In 2021, while researching academic publishing about digital distributions, I noticed there is a big publication database on physical product supply chains. But there was not a great selection of academicians or students that would focus on the distribution of digital goods. The ones that I came across were mostly on purely technical manner and analyzed possible digital distribution architecture proposals – which, to be frank, were not too exciting given today’s technology standards. But one of them was standing out from them, which was a great work of academics from Dublin Institute of Technology creating a proper research on ‘what is a digital product?’, ‘ what are the problems of IP creators today?’ and what can future bring for the ‘digital product supply chain management?’. In 2009. Yes, in 2009 and I haven’t yet found similar research since then (I covered that publication in an earlier blogpost this summer).
So, let’s answer the first question: What is a digital product?

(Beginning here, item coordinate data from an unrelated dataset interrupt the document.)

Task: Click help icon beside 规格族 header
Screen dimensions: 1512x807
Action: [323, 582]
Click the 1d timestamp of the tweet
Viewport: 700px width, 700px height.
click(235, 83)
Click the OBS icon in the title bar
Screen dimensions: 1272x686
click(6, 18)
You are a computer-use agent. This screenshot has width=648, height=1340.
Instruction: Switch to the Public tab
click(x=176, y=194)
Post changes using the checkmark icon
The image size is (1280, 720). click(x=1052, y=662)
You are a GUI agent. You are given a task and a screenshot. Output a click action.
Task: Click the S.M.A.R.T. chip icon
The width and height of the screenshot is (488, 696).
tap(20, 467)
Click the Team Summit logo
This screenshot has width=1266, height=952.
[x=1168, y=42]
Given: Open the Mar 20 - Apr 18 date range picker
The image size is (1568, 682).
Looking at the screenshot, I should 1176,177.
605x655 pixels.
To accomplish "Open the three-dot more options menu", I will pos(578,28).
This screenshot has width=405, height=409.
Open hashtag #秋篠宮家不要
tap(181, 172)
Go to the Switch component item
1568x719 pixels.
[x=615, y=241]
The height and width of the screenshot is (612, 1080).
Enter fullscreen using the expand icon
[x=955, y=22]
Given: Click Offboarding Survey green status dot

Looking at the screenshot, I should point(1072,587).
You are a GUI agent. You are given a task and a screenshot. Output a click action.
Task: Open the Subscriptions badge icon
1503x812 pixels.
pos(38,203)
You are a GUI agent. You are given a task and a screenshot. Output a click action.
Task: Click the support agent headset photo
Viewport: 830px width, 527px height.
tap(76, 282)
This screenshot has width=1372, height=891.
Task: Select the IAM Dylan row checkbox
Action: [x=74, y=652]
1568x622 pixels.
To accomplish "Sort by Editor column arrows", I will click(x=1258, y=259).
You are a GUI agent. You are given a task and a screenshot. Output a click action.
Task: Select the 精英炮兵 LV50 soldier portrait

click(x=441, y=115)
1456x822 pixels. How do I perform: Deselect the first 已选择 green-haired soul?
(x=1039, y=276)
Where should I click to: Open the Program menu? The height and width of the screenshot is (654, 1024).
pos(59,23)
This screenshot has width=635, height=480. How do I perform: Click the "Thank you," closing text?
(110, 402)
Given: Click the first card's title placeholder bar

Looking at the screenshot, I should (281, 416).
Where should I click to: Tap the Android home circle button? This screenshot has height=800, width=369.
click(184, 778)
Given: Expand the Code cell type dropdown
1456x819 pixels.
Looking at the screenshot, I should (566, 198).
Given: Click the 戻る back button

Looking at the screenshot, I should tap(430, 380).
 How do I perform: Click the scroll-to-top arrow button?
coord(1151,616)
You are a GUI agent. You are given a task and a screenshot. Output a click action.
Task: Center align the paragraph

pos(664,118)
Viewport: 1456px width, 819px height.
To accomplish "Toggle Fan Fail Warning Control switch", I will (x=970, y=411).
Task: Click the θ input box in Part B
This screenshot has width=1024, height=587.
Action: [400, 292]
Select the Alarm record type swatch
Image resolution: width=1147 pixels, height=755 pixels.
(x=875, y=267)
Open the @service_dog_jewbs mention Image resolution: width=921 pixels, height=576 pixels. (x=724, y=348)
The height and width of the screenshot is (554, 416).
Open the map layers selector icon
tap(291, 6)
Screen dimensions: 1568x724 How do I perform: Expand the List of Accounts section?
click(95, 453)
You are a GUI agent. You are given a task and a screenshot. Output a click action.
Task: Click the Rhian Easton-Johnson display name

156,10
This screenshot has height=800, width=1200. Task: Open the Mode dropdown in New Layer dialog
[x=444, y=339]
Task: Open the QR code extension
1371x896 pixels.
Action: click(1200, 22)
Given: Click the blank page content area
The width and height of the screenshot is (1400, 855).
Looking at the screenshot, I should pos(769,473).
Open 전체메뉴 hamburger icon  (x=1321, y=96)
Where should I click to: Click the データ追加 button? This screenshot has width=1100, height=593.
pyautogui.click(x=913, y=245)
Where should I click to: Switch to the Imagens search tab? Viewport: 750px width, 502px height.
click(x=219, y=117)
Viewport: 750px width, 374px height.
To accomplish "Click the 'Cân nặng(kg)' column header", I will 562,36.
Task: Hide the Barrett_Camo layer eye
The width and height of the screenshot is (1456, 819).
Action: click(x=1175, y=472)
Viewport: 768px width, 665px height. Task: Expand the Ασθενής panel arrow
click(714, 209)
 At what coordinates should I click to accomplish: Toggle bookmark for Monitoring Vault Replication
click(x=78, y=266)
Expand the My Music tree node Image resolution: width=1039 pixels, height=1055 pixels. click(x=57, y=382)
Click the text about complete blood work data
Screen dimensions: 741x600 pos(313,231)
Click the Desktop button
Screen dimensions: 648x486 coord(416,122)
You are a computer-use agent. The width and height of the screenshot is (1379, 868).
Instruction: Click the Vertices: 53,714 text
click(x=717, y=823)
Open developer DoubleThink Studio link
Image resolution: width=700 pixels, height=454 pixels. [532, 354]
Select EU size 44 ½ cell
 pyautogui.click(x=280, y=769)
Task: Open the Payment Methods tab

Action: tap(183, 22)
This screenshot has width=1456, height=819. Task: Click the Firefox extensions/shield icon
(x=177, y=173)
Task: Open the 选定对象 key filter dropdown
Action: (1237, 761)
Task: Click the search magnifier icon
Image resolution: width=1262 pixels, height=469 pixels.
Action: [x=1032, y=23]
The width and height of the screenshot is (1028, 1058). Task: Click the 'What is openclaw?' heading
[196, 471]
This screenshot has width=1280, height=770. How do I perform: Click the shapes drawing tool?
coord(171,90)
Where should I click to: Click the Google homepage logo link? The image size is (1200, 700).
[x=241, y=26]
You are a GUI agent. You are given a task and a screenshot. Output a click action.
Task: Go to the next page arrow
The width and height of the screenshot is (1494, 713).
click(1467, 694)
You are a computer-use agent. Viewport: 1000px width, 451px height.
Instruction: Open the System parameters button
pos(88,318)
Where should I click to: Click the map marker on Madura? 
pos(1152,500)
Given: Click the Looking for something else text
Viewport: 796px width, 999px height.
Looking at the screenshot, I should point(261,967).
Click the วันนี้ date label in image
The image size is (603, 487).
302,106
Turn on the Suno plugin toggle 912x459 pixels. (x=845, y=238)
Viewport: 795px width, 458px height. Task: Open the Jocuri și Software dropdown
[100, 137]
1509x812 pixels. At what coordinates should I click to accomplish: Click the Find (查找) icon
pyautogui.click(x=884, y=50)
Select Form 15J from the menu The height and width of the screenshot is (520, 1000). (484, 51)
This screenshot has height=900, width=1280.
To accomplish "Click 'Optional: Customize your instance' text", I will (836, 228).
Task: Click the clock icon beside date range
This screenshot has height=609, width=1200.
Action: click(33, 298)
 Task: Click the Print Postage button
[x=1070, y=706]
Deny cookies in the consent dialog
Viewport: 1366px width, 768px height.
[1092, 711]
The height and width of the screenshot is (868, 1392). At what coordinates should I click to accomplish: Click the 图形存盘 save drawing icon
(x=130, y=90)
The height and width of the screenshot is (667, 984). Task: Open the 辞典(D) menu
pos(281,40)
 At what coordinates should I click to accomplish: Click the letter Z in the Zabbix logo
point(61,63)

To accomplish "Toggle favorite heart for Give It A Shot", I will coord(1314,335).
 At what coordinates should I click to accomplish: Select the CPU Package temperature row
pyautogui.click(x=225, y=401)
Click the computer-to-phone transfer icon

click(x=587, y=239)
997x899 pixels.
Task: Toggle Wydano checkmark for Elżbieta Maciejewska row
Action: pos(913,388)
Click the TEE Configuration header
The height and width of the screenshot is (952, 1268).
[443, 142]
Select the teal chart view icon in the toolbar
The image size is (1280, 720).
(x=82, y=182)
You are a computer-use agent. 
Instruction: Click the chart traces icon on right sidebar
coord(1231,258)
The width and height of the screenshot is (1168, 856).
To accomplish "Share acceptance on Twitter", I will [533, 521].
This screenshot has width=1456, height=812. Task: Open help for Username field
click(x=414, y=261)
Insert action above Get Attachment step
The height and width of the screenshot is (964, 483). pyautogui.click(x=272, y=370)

“In the increasingly digitized software industry supply chain, the flow of material is declining in importance, due to the availability of the Internet as a free distribution medium. Our research has elicited that a digital product can be characterized as a movement of value instead. Thus, key flows represent information, ideas and innovation, from requirements into development, from release through to distribution and finally to the end-consumer. As such, information is shared mainly through electronic means within and outside of an organization.” 1
Until digital goods started appearing in forms of games and software, goods where physical which can be defined as, “they obey physical laws. They possess mass and occupy volume. Over time, they can break down and degrade.” 2, product supply chain management has been known to humanity from the early days of civilization, so we are prepared to tackle this situation. All the checks and balances in place, industries used to know when to act or create control points.
Then software came. We did not take it seriously in the early days but in time software distribution made its crescendo towards taking over the world. Quickly we start seeing people copying the software files many times over. This situation gave way to license keys.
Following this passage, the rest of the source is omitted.